Asked whether he would support a potential move in the Legislature to abolish the death penalty, Scully replied: "Probably."
In his failed run to represent the 43rd Legislative District in the statehouse last year, Sherman said he would support a statewide moratorium on the death penalty to examine its fairness.
Sherman, too, supported Maleng's decision in the Ridgway case. He would not offer an opinion about Maleng's decision in January 2006 to seek the death penalty against Conner Schierman, accused of killing a Kirkland family of four.
"I'm going to make those decisions on a case-by-case basis," Sherman said.
Currently serving in the Domestic Violence Unit at the Prosecutor's Office, Sherman said he would undertake a top-to-bottom review of the office to determine if it's handling cases efficiently.
He credited Maleng for inspiring a motivated corps of attorneys who perform their work without political influence. But he said he disagreed with Maleng's decision not to charge King County Sheriff's Deputy Dan Ring, who retired rather than face charges on allegations of stalking his ex-wife, stealing money from an elderly man and helping escort services avoid police investigations.
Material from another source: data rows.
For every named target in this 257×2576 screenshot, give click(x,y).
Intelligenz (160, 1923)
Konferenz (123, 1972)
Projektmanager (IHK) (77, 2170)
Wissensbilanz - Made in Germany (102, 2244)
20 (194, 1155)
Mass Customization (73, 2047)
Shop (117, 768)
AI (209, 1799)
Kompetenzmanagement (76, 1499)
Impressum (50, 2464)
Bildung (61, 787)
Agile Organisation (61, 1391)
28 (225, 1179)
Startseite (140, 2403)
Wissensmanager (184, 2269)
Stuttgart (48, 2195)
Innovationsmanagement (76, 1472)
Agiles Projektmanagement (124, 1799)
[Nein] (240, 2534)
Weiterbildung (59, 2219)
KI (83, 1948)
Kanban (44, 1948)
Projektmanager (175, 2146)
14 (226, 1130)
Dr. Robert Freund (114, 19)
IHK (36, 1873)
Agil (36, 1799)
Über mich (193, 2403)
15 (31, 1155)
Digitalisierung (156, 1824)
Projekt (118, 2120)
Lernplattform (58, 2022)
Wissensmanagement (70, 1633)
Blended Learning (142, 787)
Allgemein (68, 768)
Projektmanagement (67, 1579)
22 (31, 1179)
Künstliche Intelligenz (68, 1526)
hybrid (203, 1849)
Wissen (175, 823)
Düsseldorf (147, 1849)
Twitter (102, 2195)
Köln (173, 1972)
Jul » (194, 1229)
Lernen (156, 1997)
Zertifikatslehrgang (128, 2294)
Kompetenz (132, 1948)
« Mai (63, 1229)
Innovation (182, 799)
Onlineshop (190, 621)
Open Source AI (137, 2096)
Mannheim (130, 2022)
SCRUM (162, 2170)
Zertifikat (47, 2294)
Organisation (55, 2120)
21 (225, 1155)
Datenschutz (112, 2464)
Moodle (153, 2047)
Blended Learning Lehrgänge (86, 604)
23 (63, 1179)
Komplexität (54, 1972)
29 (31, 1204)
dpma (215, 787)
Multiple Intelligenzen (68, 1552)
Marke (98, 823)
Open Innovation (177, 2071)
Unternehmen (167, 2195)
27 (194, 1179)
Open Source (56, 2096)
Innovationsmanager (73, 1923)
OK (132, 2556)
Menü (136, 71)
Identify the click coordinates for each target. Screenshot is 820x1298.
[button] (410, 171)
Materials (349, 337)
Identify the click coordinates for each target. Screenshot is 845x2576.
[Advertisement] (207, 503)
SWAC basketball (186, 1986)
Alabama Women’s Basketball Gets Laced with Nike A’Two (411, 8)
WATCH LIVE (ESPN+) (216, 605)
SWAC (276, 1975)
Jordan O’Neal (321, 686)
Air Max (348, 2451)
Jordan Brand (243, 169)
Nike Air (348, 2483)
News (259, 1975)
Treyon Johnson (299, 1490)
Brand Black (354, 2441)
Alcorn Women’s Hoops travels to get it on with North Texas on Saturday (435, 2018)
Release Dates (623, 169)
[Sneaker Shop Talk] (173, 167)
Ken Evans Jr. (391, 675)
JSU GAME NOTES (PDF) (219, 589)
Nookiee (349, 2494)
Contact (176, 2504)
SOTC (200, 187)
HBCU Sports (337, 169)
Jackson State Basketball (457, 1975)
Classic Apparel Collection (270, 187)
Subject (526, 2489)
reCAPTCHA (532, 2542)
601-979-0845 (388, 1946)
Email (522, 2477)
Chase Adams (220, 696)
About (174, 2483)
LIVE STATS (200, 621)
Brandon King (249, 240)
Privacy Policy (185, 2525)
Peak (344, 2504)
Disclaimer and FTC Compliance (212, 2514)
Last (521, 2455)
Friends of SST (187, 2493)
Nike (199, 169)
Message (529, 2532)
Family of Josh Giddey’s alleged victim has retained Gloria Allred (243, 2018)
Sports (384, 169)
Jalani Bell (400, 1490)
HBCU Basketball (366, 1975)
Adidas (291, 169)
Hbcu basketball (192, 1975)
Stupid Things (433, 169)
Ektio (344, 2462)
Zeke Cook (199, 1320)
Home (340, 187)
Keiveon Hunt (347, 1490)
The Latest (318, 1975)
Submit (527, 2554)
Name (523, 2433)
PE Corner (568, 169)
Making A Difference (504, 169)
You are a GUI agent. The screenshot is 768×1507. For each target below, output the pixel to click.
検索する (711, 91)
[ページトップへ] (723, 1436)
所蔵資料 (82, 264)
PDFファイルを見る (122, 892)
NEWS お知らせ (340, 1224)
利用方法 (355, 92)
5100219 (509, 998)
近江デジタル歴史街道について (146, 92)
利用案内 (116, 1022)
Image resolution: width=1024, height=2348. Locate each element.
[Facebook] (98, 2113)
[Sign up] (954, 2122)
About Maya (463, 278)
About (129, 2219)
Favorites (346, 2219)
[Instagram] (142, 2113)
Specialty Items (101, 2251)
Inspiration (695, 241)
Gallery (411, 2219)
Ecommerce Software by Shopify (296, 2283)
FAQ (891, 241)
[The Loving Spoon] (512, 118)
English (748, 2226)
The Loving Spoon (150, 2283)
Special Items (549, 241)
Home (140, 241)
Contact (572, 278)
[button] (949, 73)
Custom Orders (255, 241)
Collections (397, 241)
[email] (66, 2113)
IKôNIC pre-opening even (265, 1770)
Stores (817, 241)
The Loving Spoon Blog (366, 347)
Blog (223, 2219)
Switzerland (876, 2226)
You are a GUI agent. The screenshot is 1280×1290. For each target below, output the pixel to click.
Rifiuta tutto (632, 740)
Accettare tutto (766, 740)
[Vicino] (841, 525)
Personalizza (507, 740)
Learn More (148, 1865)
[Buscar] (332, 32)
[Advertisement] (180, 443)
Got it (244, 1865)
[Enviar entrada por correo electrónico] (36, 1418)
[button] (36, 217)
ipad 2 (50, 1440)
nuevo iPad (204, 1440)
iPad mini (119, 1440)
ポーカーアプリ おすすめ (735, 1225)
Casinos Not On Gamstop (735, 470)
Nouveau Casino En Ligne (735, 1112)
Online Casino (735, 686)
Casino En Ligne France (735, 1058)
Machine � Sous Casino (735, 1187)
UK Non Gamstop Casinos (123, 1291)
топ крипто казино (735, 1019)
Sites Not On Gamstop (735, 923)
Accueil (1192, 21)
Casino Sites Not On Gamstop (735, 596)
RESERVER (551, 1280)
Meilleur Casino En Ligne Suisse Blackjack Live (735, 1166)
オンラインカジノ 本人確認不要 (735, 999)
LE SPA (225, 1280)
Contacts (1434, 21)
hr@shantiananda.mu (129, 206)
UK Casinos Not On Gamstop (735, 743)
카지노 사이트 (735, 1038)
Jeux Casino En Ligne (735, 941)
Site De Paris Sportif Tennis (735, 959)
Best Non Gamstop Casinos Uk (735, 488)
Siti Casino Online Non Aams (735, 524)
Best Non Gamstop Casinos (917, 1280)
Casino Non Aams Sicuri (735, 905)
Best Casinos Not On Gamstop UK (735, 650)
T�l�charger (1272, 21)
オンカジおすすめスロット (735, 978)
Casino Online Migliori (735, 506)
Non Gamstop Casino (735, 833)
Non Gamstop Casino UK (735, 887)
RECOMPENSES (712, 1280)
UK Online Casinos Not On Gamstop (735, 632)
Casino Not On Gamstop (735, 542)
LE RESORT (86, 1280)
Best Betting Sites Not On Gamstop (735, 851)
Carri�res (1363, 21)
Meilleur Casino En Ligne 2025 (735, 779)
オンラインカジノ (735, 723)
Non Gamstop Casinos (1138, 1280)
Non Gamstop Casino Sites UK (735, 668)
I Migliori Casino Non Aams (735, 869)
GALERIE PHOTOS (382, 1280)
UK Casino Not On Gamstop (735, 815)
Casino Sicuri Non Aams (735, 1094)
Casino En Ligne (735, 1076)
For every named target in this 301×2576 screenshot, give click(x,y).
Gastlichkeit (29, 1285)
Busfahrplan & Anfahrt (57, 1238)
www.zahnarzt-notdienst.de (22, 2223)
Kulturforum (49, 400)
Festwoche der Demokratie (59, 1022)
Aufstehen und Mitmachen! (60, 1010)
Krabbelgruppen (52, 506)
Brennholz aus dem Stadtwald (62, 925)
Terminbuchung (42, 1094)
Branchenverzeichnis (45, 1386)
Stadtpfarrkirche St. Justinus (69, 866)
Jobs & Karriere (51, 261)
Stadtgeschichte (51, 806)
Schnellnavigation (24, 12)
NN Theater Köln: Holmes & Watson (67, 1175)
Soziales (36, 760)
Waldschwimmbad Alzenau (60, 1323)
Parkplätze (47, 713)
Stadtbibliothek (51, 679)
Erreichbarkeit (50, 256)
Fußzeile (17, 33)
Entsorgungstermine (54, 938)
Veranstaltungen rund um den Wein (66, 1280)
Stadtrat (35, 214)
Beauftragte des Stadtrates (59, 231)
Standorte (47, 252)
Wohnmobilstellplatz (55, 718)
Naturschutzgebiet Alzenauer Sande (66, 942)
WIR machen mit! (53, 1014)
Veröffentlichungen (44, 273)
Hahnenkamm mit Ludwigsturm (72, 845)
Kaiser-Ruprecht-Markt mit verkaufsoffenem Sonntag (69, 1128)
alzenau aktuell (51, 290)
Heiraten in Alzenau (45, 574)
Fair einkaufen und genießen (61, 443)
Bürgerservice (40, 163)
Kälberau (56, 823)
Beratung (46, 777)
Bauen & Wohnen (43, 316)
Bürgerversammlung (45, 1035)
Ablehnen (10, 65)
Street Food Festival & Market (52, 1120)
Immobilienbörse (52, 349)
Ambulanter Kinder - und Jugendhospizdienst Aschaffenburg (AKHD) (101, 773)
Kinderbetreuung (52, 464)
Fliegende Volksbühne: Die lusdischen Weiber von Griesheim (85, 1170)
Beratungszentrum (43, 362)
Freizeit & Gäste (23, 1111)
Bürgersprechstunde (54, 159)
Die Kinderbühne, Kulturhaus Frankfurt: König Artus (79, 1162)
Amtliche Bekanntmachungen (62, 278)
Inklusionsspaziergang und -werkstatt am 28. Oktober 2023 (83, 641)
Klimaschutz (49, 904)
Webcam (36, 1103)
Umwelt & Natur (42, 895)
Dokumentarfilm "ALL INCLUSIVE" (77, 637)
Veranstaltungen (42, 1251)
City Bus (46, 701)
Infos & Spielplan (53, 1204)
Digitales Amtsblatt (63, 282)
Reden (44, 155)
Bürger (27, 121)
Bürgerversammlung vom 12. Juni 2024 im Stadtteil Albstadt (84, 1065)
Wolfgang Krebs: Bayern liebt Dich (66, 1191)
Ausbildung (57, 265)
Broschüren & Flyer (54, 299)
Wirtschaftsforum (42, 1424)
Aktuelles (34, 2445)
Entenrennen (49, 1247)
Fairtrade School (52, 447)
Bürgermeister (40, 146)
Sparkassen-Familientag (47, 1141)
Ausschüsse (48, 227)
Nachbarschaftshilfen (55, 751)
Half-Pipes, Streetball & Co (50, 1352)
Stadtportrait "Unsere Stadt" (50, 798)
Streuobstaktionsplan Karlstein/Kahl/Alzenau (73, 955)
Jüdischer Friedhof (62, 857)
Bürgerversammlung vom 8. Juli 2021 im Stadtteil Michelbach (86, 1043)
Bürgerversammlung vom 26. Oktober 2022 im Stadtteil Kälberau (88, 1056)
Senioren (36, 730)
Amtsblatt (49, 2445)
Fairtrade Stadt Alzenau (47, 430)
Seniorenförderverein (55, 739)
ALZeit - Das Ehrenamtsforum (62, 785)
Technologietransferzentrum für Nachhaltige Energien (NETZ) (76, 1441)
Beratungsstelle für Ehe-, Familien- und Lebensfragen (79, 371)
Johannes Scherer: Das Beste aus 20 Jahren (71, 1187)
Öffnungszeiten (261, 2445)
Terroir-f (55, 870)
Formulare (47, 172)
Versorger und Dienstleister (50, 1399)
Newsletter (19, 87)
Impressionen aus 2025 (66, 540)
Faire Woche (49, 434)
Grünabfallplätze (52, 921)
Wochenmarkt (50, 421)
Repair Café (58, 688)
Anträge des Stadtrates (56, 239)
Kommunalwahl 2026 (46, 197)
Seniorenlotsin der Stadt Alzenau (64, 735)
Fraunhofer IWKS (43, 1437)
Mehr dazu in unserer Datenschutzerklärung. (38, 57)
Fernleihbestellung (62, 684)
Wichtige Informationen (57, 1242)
The county agreed to pay Ring's legal fees, refund the money he'd put up for bail, and let him use his accrued paid sick days until his retirement in November 2005. He was then awarded his full retirement benefits. In exchange, Ring agreed to retire and to not pursue a $2.5 million claim against the county for civil-rights violations.
"That sent a bad message to the public and to the vast majority of deputy sheriffs and police officers who are doing everything right," Sherman said.
Raised in Mentor, Ohio, Sherman worked as a special assistant in the Interior Department under President Clinton. He said he would put greater emphasis on pursuing environmental crimes and create a task force with the state Department of Ecology and local agencies.
Scully said his experience prosecuting war crimes in The Hague gives him an edge over his Democratic competitor. For about a year, he researched and argued a case against six Serbians accused of mass killings in Kosovo. The trial is ongoing.
Scully is now the legal director of Futurewise, a local conservation group.
For his part, Sherman said his background trumps his opponent's. He also notes that he is currently serving as a prosecutor, which gives him a unique perspective.
The Municipal League of King County ranks Sherman as "outstanding" and Scully as "very good." Satterberg, the Republican, was rated "outstanding."
According to the Public Disclosure Commission, Sherman has raised about $33,000, compared with Scully's $21,160.
Satterberg, with no primary opponent, has raised about $107,000.
Sherman locked up key endorsements, such as former Gov. Gary Locke, Mayor Greg Nickels and Washington Conservation Voters.
Several groups, such as the King County Labor Council and King County Democrats, have endorsed both Democratic candidates.
If the general public has had trouble focusing on the prosecutor's race, not so with the party faithful, said Susan Sheary, chairwoman of the King County Democrats.
"There's nothing that has more interest than these two gentlemen," she said. "For most of us, we've never had an opportunity like this."